馨儿看她们往外走,也一溜小跑的跟了出去。
羊氏木然的看着她们离开,一点表情都没有,既不送也不留,好像浑身的血液都被大公鸡啄食干净了。
一路三人都没有说话,羊氏像泥胎般抱着大公鸡的样子,让木樨觉得窒息。匡家金碧辉煌的外表下竟然有这么摧残人性的事。
快走到后花园角门时听到有人哭,“娘我不想死,我也不想嫁给春狗。他不过是一个家丁,家里穷得掉渣一亩地都没有,以后我的日子怎么过呀。”
木樨向花丛里看,望见四姨娘和胖胖的大姑娘匡和金坐在石凳上说话。
四姨娘用破了边的旧帕子驱赶着把乱飞的蜜蜂,边叹着气。
“和金,娘何尝不知道春狗家穷得叮当乱响。你出生的时候大夫人给你取了几个名字,娘唯独选中了金字,还不是希望你以后金银傍身,穿金戴银吃喝不愁。”

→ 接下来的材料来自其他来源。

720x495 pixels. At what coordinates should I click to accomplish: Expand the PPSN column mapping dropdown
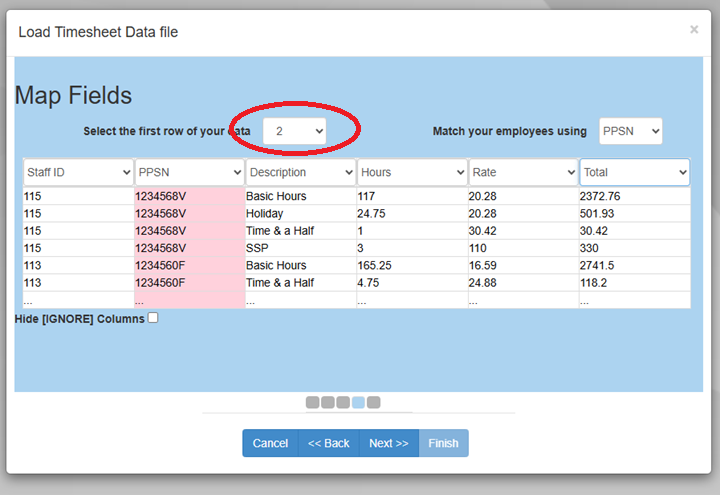[189, 172]
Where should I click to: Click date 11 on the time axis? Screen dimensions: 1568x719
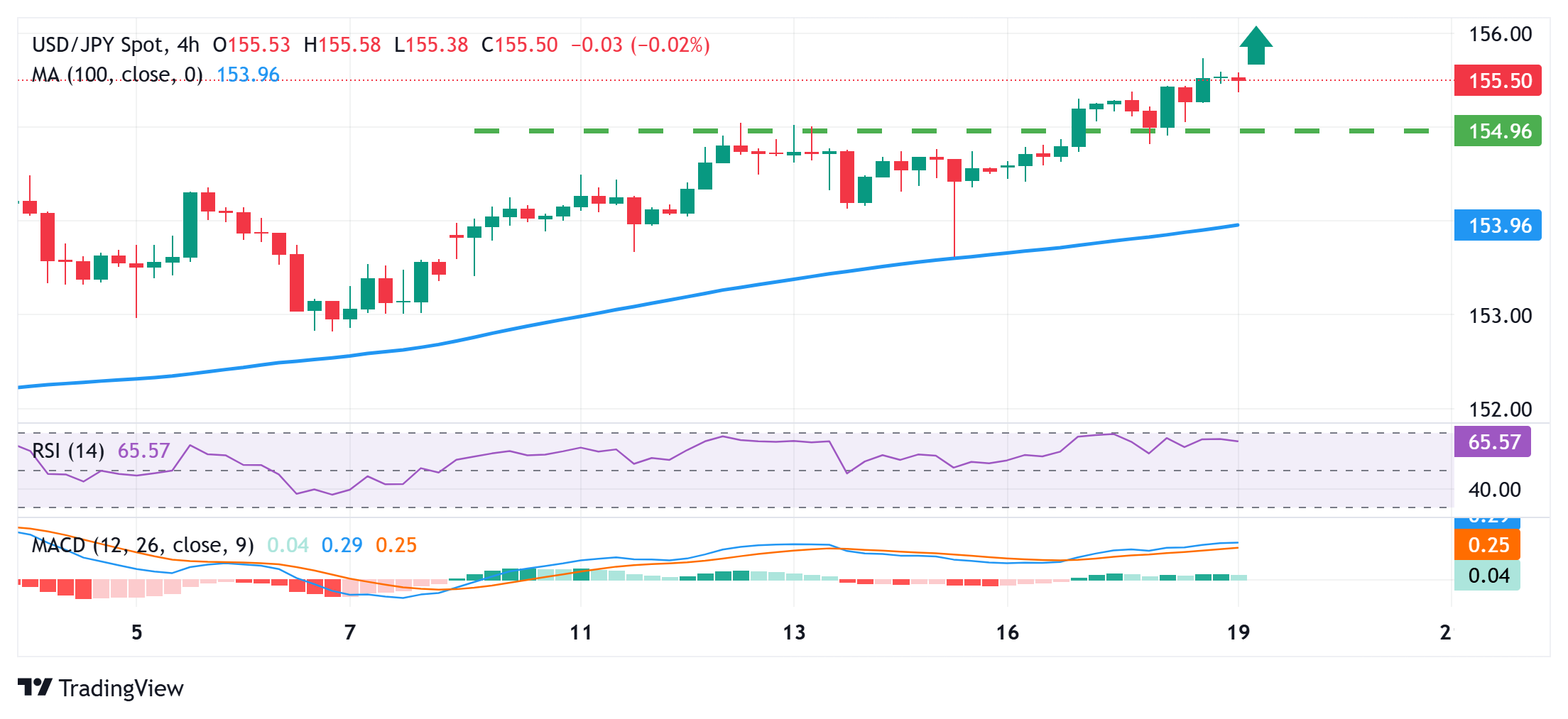point(581,632)
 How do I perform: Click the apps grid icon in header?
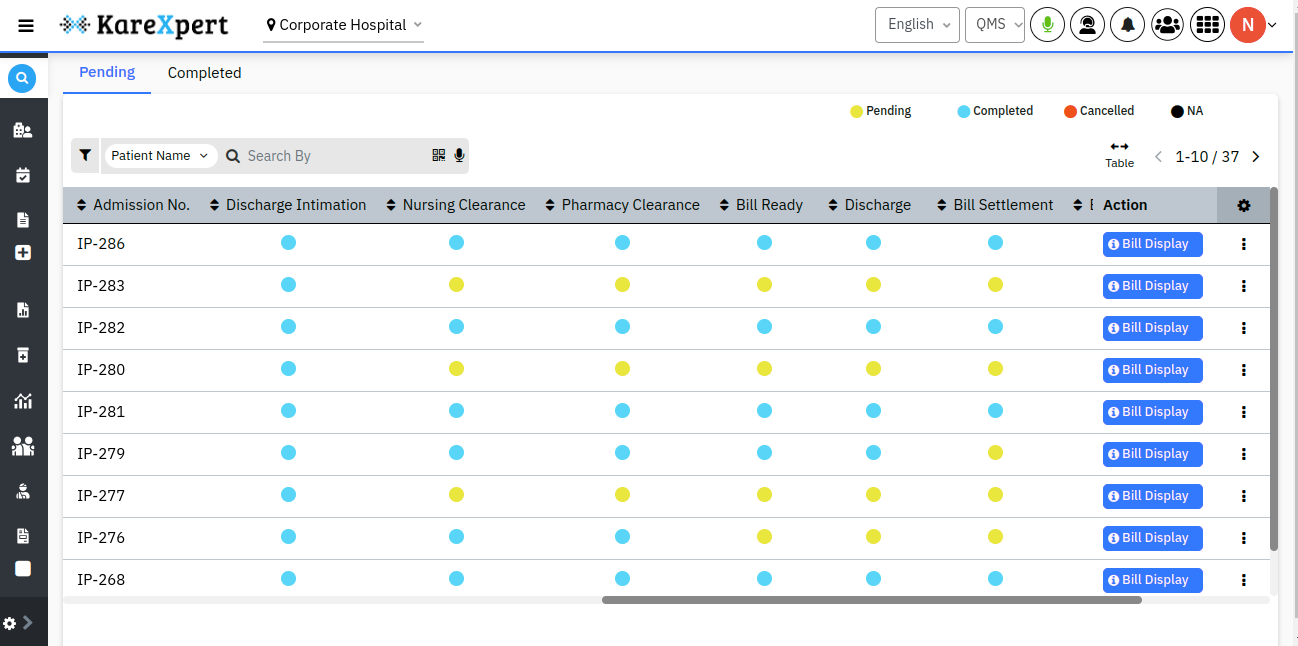click(1207, 24)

“可昨晚的事已经闹得沸沸扬扬了,大户人家谁还肯娶你。你不嫁给他,只能等着被沉潭。你想死还是想活?”
“都怪你挑肥拣瘦,觉得东家地少,西家铺子少。要听你爹爹的话早早的嫁给米铺家子的公子,哪来昨晚的事。”
匡和金猛地站起来,一晃粗壮的腰身。
“还不是你,说我要嫁就要嫁得有田有铺子有银子的,我听你的才挑来拣去的。”
四姨娘也有些生气了,“你还好意思说,我还不是为了你好。昨晚怎么和春狗搅合在一起的?”
馨儿和六姨娘也听到了吵闹声,慢慢停住脚步往花丛里看。